With construction completed by 2020, the project will double the port's rail lift capacity to one million containers per year and enable service to inland markets from Memphis to Chicago.

savannah port handlingContainer traffic rose 32 percent to hit a record 410,000 TEU in October, an increase of nearly 100,000 moves, while for the fiscal year to date (July 01 to Oct. 31), volumes increased 12.3 percent year-on-year to reach 1.42 million TEU.
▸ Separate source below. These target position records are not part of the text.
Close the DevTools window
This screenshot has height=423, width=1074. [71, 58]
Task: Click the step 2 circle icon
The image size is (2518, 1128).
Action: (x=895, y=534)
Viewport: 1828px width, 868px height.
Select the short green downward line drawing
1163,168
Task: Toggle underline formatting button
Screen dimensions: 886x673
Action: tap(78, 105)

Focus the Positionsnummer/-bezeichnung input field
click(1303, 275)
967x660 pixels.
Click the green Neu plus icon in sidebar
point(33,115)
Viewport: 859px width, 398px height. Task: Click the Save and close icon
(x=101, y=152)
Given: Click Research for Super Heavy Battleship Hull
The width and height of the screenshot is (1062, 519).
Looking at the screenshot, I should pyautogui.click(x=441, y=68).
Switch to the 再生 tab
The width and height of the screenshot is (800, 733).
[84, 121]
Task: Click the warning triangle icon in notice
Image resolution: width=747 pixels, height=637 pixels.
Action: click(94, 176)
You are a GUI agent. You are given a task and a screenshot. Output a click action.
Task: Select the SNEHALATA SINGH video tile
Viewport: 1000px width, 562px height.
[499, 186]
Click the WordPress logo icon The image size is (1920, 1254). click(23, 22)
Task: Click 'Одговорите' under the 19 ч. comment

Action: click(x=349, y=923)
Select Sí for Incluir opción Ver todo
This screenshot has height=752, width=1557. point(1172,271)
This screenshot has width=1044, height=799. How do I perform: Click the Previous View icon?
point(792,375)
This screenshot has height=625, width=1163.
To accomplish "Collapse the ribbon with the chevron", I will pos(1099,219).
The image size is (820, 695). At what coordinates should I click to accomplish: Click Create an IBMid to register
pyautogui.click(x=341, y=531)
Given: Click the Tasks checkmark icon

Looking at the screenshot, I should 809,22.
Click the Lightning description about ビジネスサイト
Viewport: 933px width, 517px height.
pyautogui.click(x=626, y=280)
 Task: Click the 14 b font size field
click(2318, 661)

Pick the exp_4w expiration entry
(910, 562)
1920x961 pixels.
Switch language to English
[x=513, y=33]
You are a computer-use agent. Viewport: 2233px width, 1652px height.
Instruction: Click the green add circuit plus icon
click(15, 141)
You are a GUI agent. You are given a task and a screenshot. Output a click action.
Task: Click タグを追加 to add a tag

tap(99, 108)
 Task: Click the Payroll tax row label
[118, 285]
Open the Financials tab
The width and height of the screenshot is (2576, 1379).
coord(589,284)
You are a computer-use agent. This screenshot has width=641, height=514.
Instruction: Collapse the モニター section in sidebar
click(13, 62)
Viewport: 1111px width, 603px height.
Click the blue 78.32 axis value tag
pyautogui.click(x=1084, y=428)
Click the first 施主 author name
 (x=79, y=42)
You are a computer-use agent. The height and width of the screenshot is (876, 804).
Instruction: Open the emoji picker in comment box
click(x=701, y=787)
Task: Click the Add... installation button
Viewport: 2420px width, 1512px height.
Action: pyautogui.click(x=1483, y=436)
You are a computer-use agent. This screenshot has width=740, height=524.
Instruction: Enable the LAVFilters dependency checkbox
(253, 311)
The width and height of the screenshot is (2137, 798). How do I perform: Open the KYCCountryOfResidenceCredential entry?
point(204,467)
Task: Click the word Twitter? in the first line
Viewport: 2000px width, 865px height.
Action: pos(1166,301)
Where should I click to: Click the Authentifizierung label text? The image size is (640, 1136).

"Since the opening of the expanded Panama Canal, Garden City Terminal has experienced meteoric growth," said GPA executive director Griff Lynch. "We're now handling more ships, bigger vessels and larger cargo exchanges. By working more weekly vessel calls than any other East Coast port, and serving more neopanamax ships than any other port in the U.S. Southeast, Savannah has strengthened its position as a vital gateway to the global marketplace."

In addition to record container volumes, Lynch said total port tonnage climbed 25 percent to 3.2 million tons during the quarter as breakbulk traffic rose 14.7 percent due to the growing strength of construction and manufacturing sectors in the region.

"A strong Southeast U.S. economy, on-terminal expansion, and investment by private logistics firms throughout the region have resulted in phenomenal growth for Georgia," he added.

Savannah, which handles 10 percent of all U.S. containerized exports, has spent nearly US$400 million in state and federal funds to deepen its container harbor to accommodate larger vessels.

"With deeper water, today's 14,000-TEU ships will be able to transit the Savannah River with greater scheduling flexibility, and take on heavier export loads," explained Lynch. "Because these larger vessels provide lower cost per container slot, they help make American farms and factories more competitive."

A recent U.S. Army Corps of Engineers economic impact study concluded the harbor deepening would return US$7.30 for every dollar spent on construction and save shippers US$282 million a year in transport costs.